*Exercise*
Rewrite every line of the data below as a JSON list of strings, one string per line, leaving out blank lines.

(Items listed in a dataset)

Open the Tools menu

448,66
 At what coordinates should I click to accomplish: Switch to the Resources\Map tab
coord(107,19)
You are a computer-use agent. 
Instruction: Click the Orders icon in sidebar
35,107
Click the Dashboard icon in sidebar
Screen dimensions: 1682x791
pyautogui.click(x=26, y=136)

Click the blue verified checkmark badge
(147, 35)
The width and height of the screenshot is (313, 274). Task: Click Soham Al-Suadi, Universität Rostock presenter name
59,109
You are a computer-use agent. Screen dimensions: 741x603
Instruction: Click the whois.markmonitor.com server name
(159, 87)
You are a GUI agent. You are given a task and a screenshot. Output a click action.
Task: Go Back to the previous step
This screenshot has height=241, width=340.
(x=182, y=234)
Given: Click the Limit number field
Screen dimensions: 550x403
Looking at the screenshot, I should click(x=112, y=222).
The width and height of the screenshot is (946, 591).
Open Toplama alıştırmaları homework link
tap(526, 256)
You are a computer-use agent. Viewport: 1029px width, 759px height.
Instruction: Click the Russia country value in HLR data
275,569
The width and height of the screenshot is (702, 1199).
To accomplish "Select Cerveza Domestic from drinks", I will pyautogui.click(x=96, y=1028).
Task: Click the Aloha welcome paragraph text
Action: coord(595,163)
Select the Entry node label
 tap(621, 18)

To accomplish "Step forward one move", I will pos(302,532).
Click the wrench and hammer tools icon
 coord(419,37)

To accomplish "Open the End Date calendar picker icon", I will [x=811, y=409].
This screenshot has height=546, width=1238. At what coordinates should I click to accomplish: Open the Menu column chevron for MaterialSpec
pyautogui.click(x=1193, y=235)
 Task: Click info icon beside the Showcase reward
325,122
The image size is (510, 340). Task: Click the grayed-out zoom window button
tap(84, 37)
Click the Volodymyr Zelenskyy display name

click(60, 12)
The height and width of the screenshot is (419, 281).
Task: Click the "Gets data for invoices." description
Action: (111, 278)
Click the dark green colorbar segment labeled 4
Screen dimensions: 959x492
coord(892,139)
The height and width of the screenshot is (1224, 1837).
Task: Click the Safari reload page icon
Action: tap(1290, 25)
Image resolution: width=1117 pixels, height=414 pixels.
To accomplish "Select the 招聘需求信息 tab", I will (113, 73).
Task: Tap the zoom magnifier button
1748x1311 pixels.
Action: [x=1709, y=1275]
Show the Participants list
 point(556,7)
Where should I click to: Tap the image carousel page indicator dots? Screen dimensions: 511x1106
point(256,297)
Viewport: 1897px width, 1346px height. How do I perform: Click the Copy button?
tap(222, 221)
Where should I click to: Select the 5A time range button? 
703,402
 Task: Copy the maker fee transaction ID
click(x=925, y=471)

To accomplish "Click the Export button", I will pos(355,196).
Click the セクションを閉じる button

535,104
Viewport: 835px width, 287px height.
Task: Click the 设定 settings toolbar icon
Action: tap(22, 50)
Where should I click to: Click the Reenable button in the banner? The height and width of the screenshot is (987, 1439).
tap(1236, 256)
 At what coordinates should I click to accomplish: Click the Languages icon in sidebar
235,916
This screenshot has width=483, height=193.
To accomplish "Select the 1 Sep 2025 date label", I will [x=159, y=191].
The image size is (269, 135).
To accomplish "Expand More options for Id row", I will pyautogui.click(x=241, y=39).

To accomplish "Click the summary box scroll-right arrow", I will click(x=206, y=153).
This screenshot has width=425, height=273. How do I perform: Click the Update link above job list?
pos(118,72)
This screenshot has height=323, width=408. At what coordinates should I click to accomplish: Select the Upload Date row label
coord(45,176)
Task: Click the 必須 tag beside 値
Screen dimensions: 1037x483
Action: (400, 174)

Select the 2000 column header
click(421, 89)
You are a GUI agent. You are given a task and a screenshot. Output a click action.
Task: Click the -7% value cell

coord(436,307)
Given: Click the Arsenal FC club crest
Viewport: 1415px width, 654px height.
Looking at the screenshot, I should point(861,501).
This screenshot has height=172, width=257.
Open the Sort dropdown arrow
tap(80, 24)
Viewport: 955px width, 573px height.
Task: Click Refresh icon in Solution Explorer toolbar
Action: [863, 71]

*Result for this task*
[
  "Open the Tools menu",
  "448,66",
  " At what coordinates should I click to accomplish: Switch to the Resources\\Map tab",
  "coord(107,19)",
  "You are a computer-use agent. ",
  "Instruction: Click the Orders icon in sidebar",
  "35,107",
  "Click the Dashboard icon in sidebar",
  "Screen dimensions: 1682x791",
  "pyautogui.click(x=26, y=136)",
  "Click the blue verified checkmark badge",
  "(147, 35)",
  "The width and height of the screenshot is (313, 274). Task: Click Soham Al-Suadi, Universität Rostock presenter name",
  "59,109",
  "You are a computer-use agent. Screen dimensions: 741x603",
  "Instruction: Click the whois.markmonitor.com server name",
  "(159, 87)",
  "You are a GUI agent. You are given a task and a screenshot. Output a click action.",
  "Task: Go Back to the previous step",
  "This screenshot has height=241, width=340.",
  "(x=182, y=234)",
  "Given: Click the Limit number field",
  "Screen dimensions: 550x403",
  "Looking at the screenshot, I should click(x=112, y=222).",
  "The width and height of the screenshot is (946, 591).",
  "Open Toplama alıştırmaları homework link",
  "tap(526, 256)",
  "You are a computer-use agent. Viewport: 1029px width, 759px height.",
  "Instruction: Click the Russia country value in HLR data",
  "275,569",
  "The width and height of the screenshot is (702, 1199).",
  "To accomplish \"Select Cerveza Domestic from drinks\", I will pyautogui.click(x=96, y=1028).",
  "Task: Click the Aloha welcome paragraph text",
  "Action: coord(595,163)",
  "Select the Entry node label",
  " tap(621, 18)",
  "To accomplish \"Step forward one move\", I will pos(302,532).",
  "Click the wrench and hammer tools icon",
  " coord(419,37)",
  "To accomplish \"Open the End Date calendar picker icon\", I will [x=811, y=409].",
  "This screenshot has height=546, width=1238. At what coordinates should I click to accomplish: Open the Menu column chevron for MaterialSpec",
  "pyautogui.click(x=1193, y=235)",
  " Task: Click info icon beside the Showcase reward",
  "325,122",
  "The image size is (510, 340). Task: Click the grayed-out zoom window button",
  "tap(84, 37)",
  "Click the Volodymyr Zelenskyy display name",
  "click(60, 12)",
  "The height and width of the screenshot is (419, 281).",
  "Task: Click the \"Gets data for invoices.\" description",
  "Action: (111, 278)",
  "Click the dark green colorbar segment labeled 4",
  "Screen dimensions: 959x492",
  "coord(892,139)",
  "The height and width of the screenshot is (1224, 1837).",
  "Task: Click the Safari reload page icon",
  "Action: tap(1290, 25)",
  "Image resolution: width=1117 pixels, height=414 pixels.",
  "To accomplish \"Select the 招聘需求信息 tab\", I will (113, 73).",
  "Task: Tap the zoom magnifier button",
  "1748x1311 pixels.",
  "Action: [x=1709, y=1275]",
  "Show the Participants list",
  " point(556,7)",
  "Where should I click to: Tap the image carousel page indicator dots? Screen dimensions: 511x1106",
  "point(256,297)",
  "Viewport: 1897px width, 1346px height. How do I perform: Click the Copy button?",
  "tap(222, 221)",
  "Where should I click to: Select the 5A time range button? ",
  "703,402",
  " Task: Copy the maker fee transaction ID",
  "click(x=925, y=471)",
  "To accomplish \"Click the Export button\", I will pos(355,196).",
  "Click the セクションを閉じる button",
  "535,104",
  "Viewport: 835px width, 287px height.",
  "Task: Click the 设定 settings toolbar icon",
  "Action: tap(22, 50)",
  "Where should I click to: Click the Reenable button in the banner? The height and width of the screenshot is (987, 1439).",
  "tap(1236, 256)",
  " At what coordinates should I click to accomplish: Click the Languages icon in sidebar",
  "235,916",
  "This screenshot has width=483, height=193.",
  "To accomplish \"Select the 1 Sep 2025 date label\", I will [x=159, y=191].",
  "The image size is (269, 135).",
  "To accomplish \"Expand More options for Id row\", I will pyautogui.click(x=241, y=39).",
  "To accomplish \"Click the summary box scroll-right arrow\", I will click(x=206, y=153).",
  "This screenshot has width=425, height=273. How do I perform: Click the Update link above job list?",
  "pos(118,72)",
  "This screenshot has height=323, width=408. At what coordinates should I click to accomplish: Select the Upload Date row label",
  "coord(45,176)",
  "Task: Click the 必須 tag beside 値",
  "Screen dimensions: 1037x483",
  "Action: (400, 174)",
  "Select the 2000 column header",
  "click(421, 89)",
  "You are a GUI agent. You are given a task and a screenshot. Output a click action.",
  "Task: Click the -7% value cell",
  "coord(436,307)",
  "Given: Click the Arsenal FC club crest",
  "Viewport: 1415px width, 654px height.",
  "Looking at the screenshot, I should point(861,501).",
  "This screenshot has height=172, width=257.",
  "Open the Sort dropdown arrow",
  "tap(80, 24)",
  "Viewport: 955px width, 573px height.",
  "Task: Click Refresh icon in Solution Explorer toolbar",
  "Action: [863, 71]"
]